En cuanto a las costas causadas en la apelación, no procede la expresa imposición de las mismas al haber sido estimado el recurso interpuesto ( artículo 398.2 LECiv ).
VISTOS los artículos citados y demás de general y pertinente aplicación,
Fallo
Que estimando el recurso de apelación interpuesto por don Francisco Javier Salmonte Rosendo en representación de la entidad Allianz, Seguros y Reaseguros, S.A., contra la sentencia del Juzgado de Primera Instancia e Instrucción nº 1 de Muros, de fecha 25 de junio de 2010 (en el procedimiento 168/2006) debemos revocar y revocamos en todos su extremos la referida resolución, y desestimando la demanda interpuesta por don Valeriano contra don Alejo , doña Marina y Allianz, debemos absolver y absolvemos a dichos demandados de los pedimentos formulados en la demanda.

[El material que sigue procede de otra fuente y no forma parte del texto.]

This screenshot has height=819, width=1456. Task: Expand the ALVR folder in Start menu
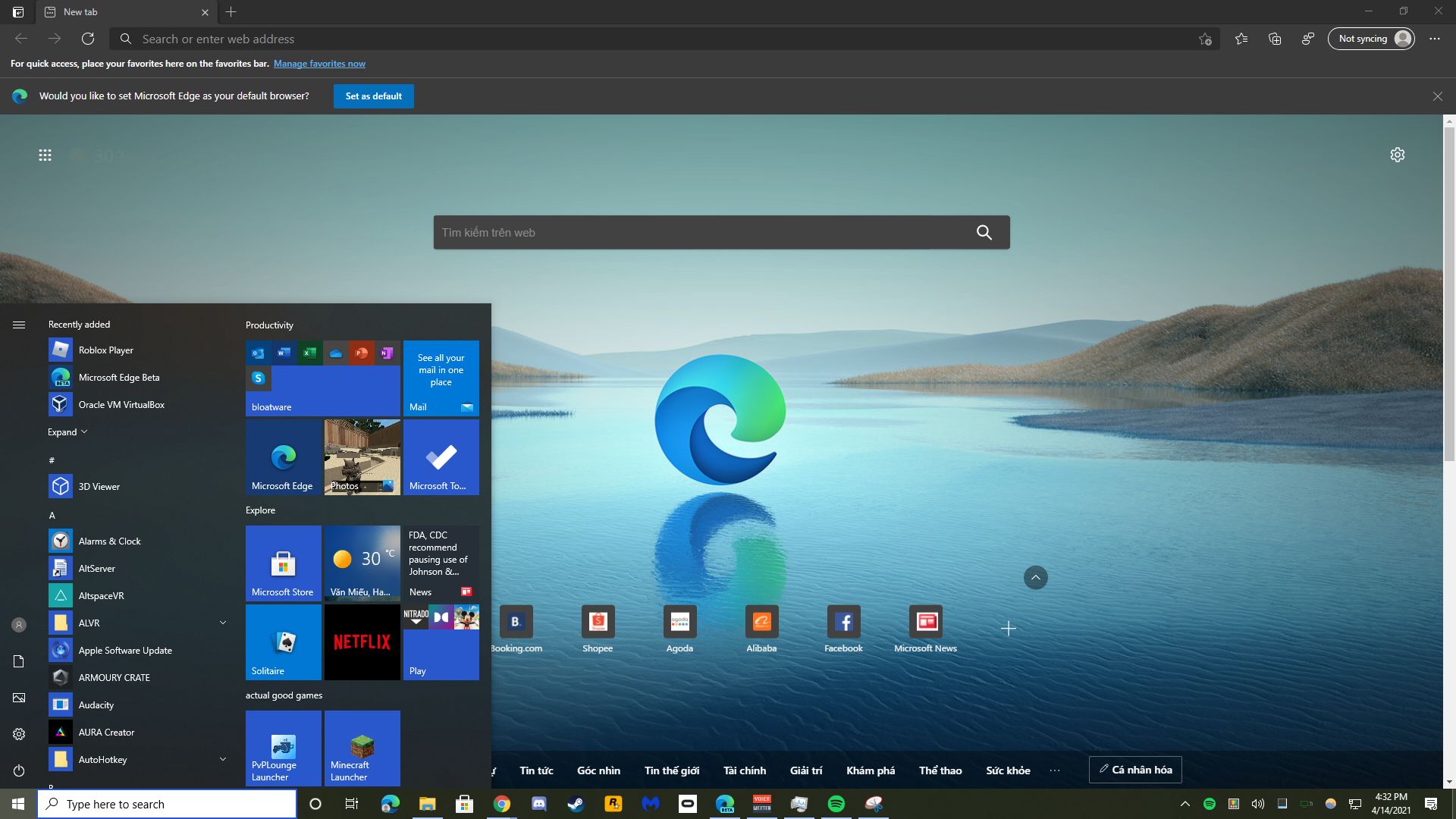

Además, en cuanto a las costas no se hace expresa imposición de las mismas ni de las causadas en la apelación ni las de la instancia.
Así, por esta nuestra Sentencia, lo pronunciamos, mandamos y firmamos.
PUBLICACIÓN.- Dada y pronunciada fue la anterior resolución por los Ilmos. Sres. Magistrados que la firman y leída por el/la Ilmo Magistrado Ponente en el mismo día de su fecha de lo que yo el Secretario doy fe.